Within the listing below, show every line that contains the word "This".

* **The data**
= Beginning of Section =

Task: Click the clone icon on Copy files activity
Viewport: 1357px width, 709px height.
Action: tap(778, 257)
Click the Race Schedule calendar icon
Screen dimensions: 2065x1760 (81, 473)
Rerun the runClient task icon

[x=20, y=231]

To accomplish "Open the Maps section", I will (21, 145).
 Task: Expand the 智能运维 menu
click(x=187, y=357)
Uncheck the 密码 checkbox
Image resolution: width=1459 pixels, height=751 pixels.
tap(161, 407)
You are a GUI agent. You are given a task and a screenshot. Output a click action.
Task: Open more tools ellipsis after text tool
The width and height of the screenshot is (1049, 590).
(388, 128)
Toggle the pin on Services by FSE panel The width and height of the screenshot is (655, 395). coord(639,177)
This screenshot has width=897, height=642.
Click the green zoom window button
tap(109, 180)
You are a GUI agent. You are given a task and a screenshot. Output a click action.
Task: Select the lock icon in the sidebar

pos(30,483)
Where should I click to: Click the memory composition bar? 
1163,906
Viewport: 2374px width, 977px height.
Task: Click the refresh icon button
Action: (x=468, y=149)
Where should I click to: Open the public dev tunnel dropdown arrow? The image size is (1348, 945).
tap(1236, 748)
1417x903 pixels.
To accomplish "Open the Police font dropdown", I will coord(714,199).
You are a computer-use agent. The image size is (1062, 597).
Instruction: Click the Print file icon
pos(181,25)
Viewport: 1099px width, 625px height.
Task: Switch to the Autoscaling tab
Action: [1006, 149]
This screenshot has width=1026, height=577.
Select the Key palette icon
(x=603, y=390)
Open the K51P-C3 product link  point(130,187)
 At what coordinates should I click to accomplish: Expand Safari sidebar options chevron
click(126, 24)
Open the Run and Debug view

= End of Section =

* **Solved problem**
This screenshot has width=897, height=642.
This screenshot has width=1026, height=577.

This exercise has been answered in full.